Not Comics: Newspaper Industry Explodes With Headline-Making Sales To Rich People, Shut Downs

imageThe New York Times has a summary article on the recent spate of media purchases, led by two billionaires -- or former billionaires, maybe, I'm not exactly sure where each fortune stands -- featuring crown-jewel type newspapers. The focus of those stories, and I think it should be the focus of those stories, is that the papers went for a fraction of what they were considered worth 10-12 years ago. I don't think anyone on earth would have projected these papers to still be worth anywhere near those ludicrous amounts, but the severity of the decline in value startles.

This comes the same week the "new" Plain-Dealer starts publishing. That's one of those plans that involves cutting the shit out of the news staff, not really cutting into the executives as drastically, calling the company a "media company" a lot, waving arms like Mandrake the Magician in the direction of the Internet as some sort of home for news/profit center that we somehow haven't seen in the ten years that's been a thing, and cutting home delivery.

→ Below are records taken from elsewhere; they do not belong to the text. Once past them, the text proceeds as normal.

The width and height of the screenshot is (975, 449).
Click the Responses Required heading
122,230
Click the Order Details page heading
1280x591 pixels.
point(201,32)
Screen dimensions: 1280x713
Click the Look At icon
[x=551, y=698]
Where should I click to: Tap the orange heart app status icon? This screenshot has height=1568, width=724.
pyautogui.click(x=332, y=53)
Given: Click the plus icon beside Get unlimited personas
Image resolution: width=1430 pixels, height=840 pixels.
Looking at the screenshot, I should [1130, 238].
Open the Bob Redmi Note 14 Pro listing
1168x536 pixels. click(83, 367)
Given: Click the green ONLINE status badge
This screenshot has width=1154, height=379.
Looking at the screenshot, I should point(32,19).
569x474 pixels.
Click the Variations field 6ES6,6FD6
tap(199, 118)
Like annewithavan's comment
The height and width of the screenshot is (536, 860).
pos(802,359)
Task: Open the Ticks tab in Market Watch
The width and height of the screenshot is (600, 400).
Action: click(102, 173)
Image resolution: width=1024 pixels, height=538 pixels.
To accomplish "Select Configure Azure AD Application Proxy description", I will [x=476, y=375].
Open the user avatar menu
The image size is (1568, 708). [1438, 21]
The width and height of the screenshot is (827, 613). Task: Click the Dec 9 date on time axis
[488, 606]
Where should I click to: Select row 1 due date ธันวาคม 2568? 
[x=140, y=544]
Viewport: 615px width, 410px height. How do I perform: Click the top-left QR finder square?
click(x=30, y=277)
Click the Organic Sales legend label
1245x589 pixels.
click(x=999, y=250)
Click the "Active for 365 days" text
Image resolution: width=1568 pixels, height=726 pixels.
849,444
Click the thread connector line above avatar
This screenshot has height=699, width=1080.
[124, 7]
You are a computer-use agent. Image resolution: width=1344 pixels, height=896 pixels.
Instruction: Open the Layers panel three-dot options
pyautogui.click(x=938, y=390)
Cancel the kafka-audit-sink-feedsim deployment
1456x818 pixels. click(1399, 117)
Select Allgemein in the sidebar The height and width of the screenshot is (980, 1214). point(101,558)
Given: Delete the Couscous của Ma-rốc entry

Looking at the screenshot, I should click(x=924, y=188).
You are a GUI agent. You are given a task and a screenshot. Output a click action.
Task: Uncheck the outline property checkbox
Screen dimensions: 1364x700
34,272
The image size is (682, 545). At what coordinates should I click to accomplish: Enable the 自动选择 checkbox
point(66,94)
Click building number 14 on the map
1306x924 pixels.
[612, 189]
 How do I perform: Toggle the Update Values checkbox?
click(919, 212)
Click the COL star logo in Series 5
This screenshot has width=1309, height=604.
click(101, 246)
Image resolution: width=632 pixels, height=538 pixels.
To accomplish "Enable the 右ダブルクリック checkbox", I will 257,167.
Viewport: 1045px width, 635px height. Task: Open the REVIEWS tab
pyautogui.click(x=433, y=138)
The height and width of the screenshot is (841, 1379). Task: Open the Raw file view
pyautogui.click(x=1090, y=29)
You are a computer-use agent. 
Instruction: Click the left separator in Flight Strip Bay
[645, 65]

I'm not always on board with the shape and tone of how many folks react to these tough times for newspapers. I think that newspapers in general were uniquely, poorly prepared for a paradigm shift such as the one we've seen away from print consumption and display advertising. I also think their way of riding out the first severe drop from five years or so ago now was to hope that things would calm down and to wonder after various early retirement packages. But as the son of a newspaperman and as someone that spent about seven years working in newsrooms, it makes me very sad to see this, particularly the difference in management philosophies from just a generation ago. Seriously, if the same impulses that control newspapers now held sway in 1978, newspapers would have collapsed into dwarf-star state by the mid-1980s.

I don't think this has a drastic, drastic effect on comics syndication that we haven't already seen, at least not yet. Very few new features get launched now, and it's not that great rags to riches opportunity it used to be. There are still a lot of people making their living there, though, and syndicates seem to be better prepared than a lot of media companies to operate through leaner times. It always, always bears watching, though. One thing you don't see any longer? A belief in the progressive reform of comics for newspapers, like a return to sports cartoons or an ambitious editorial cartooning strategy including long-form comics, perhaps. Times are tough, and people are worried.